With Sydney as their base, Xian and his brother continued to apply for asylum in Australia. In Sydney, Xian supported himself and his family working in a T-shirt factory and as a house painter between 1990 and 1998 and during this period he continued to draw and paint. In 1991 Xian produced a series of paintings in a social realist style collectively titled Heavy Wounds reflecting the violent and traumatic outcomes of the Tiananmen Massacre. This was followed by his inclusion in the Sydney Museum of Contemporary Art’s 1993 exhibition 'Mao Goes Pop: China Post 1989’ which exhibited his Pervasive spirit series of plaster casts in wooden cases. In 1995 Xian was granted permanent residency in Australia, continuing to live in Sydney.
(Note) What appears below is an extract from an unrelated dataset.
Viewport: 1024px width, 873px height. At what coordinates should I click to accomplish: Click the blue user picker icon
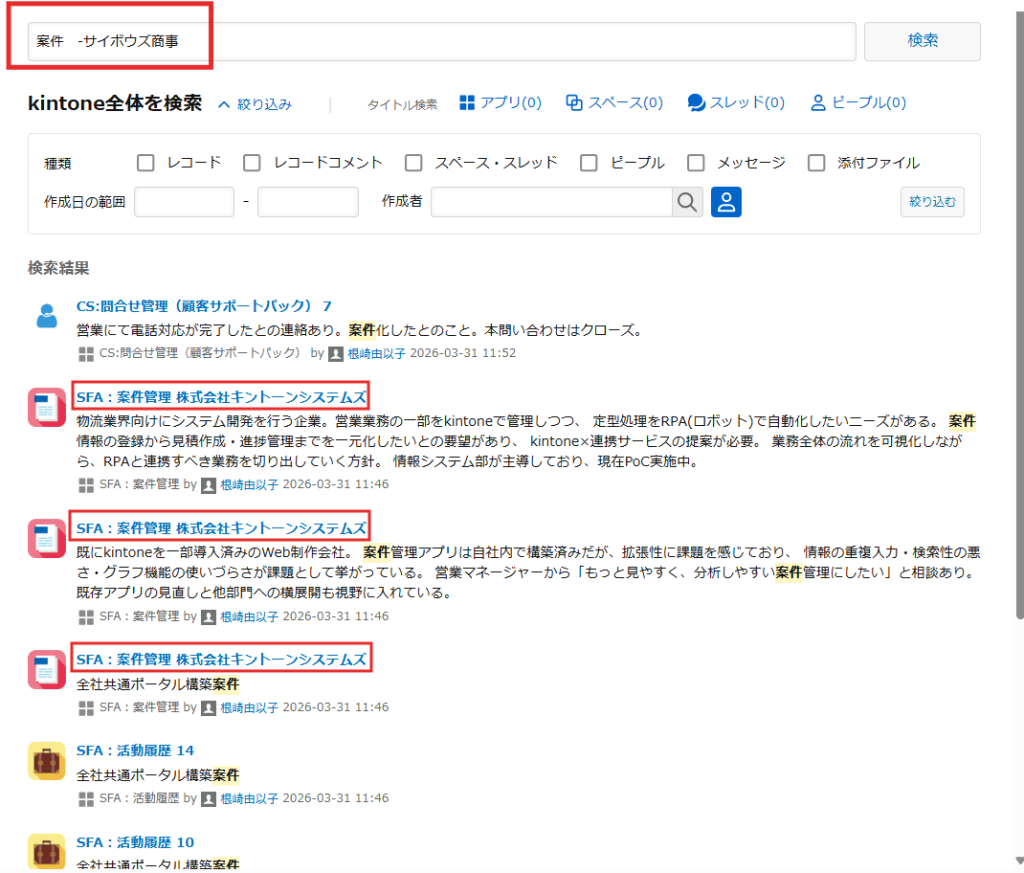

In 1996, Xian took up a one-year residency placement at Sydney College of the Arts enabling access to a studio space, materials and kilns. In this period he experimented with sculpture and ceramic techniques, beginning his China, China series (1999) consisting of 40 bust casts hand-painted with Chinese motifs including flowers, birds, dragons and landscapes.
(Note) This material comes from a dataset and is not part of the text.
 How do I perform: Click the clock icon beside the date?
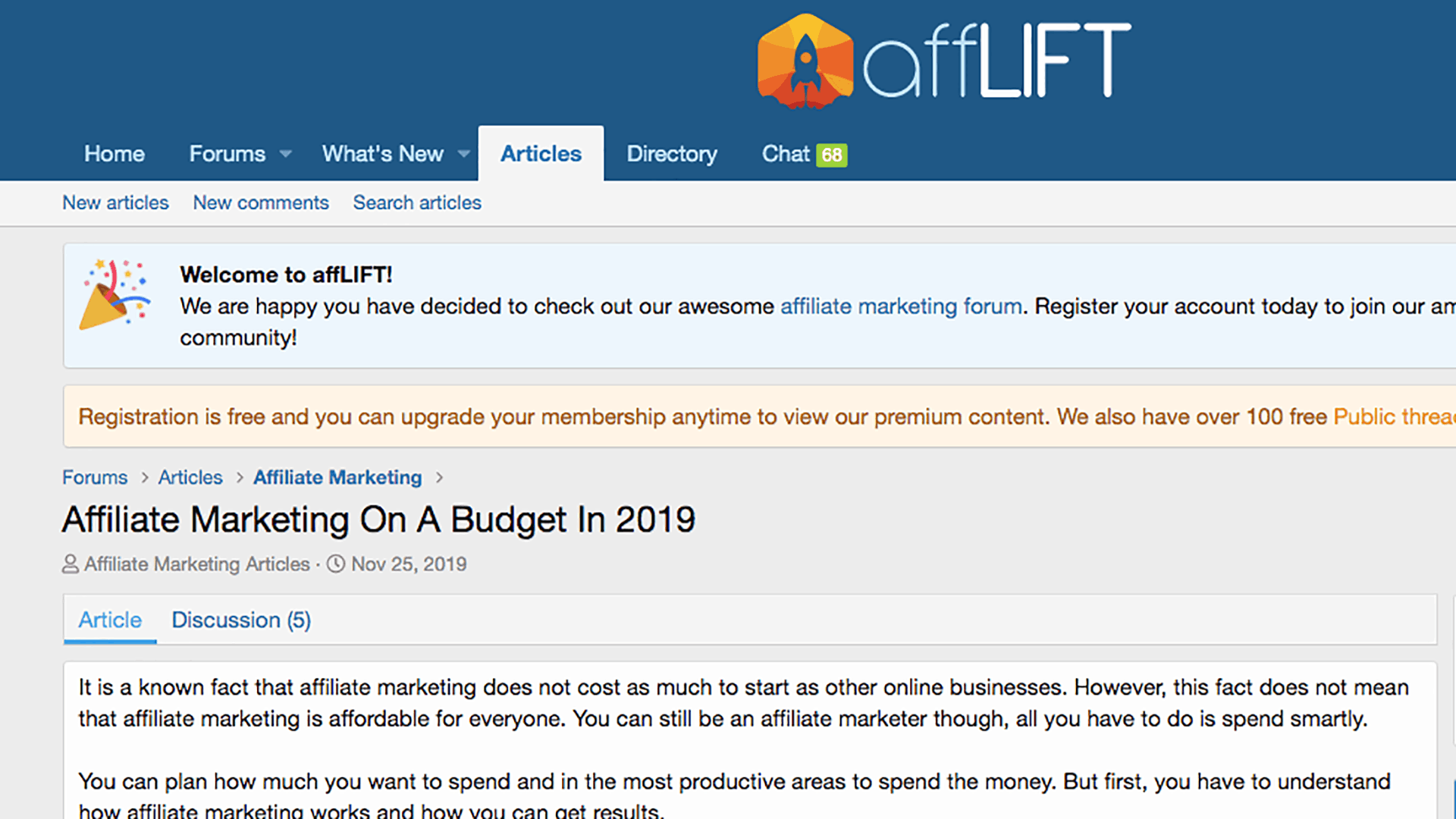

In 1999 the Australia Council New Work Grant allowed Xian to travel to Jingdezhen, an area historically known for the production of fine Chinese porcelain. Staying for 9 months Xian visited many studios to study technique and design, continuing and refining his China, China series. Here Xian utilized the expertise of ceramics masters in studios to finish works that would comprise his first successful Chinese show at the Art Gallery of Beijing, Normal University, in the same year. A number of his China, China works were displayed at Queensland Art Gallery’s 3rd Asia Pacific Triennial in 1999.

In 2000 Xian began experimenting with cloisonné metalwork and full body porcelain casting. His Human Human – lotus, cloisonné, figure 1 (2001) reinterprets Chinese traditions of cloisonné decorative use and design and won Xian the National Gallery of Australia’s inaugural National Sculpture Prize of $50 000.
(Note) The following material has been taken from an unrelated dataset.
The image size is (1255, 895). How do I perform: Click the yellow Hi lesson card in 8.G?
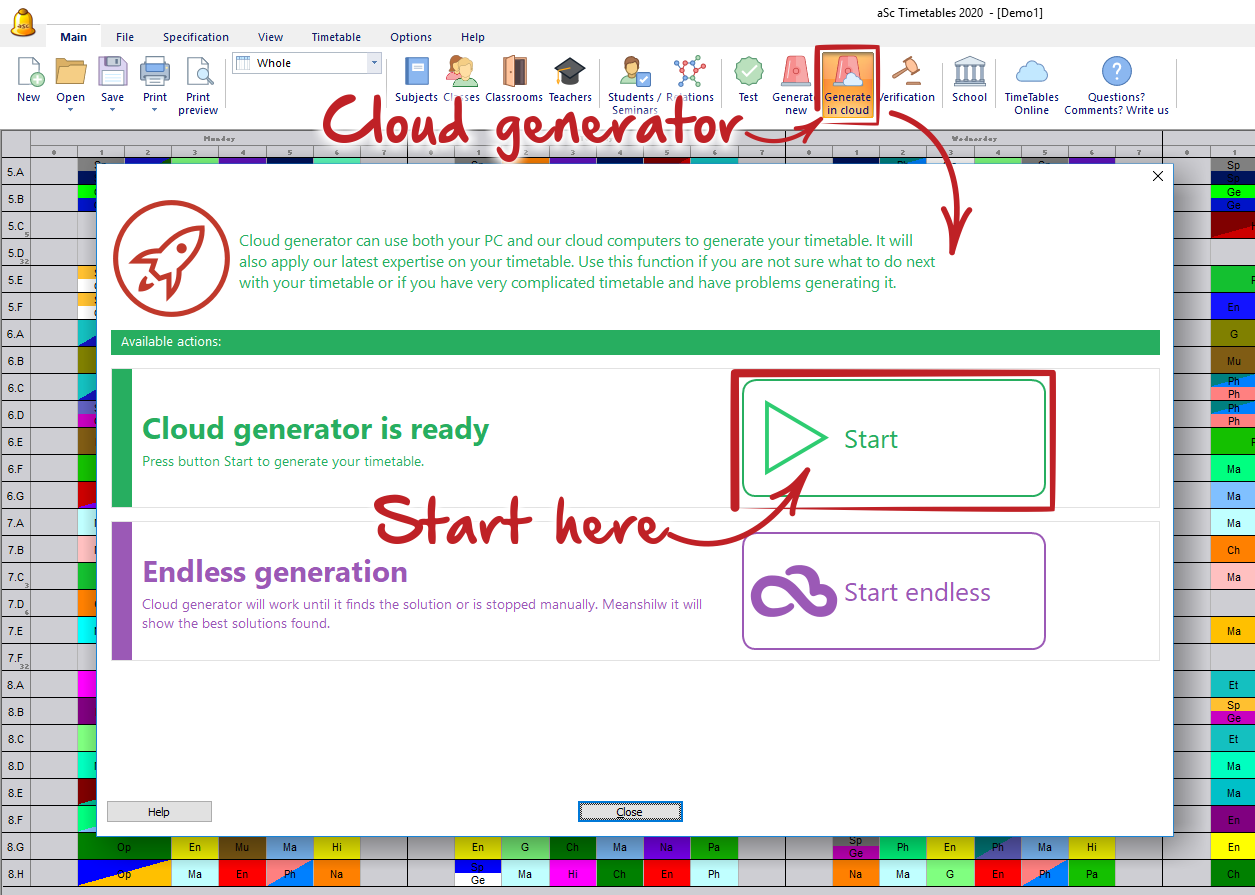336,847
In 2001, Xian was commissioned by the National Portrait Gallery to create a bust portrait of prominent paediatric doctor John Yu. Yu’s celadon bust portrait, completed in 2004, reflected a Chinese spiritual and artistic tradition appreciated by both the artist and sitter. For this work the mould was produced in Australia and the cast by master ceramicists in Jingdezhen.

A solo exhibition at New York’s Asia Society Galleries from October 2002 to February 2003 called ‘Asia Refigured: The Art of Ah Xian’, combined Xian’s works with Chinese ceramic pieces from the Rockefeller collection.

In 2007, Xian presented his Metaphysica series, 36 bronze bust casts with various bronze finishes and found objects atop each head. These found objects, purchased at markets and roadside stalls reference auspicious symbols of Chinese spiritual, mythological and historical belief systems. In using bronze Xian utilized studios in the city of Nanchang in China’s southeast.

2008 saw a string of international shows for Ah Xian at the Hague’s Gemeentemuseum, Heilbronn’s Stadtische Museum, Recklinghausen’s Kunsthalle and Berlin’s Georg Kolbe Museum.

In 2009, Xian was the recipient of the National Gallery of Victoria’s final $50 000 Clemenger Contemporary Art Award, a triennial award for a series of works rather than an individual piece, for Concrete Forrest (2009). This series of 36 bust casts presents Xian’s first works in concrete and each is uniquely imprinted with plant matter local to the Jingdezhen area. Xian said of the award “It’s a huge encouragement in two ways — psychological as well as the financial,” (Boland, 2009).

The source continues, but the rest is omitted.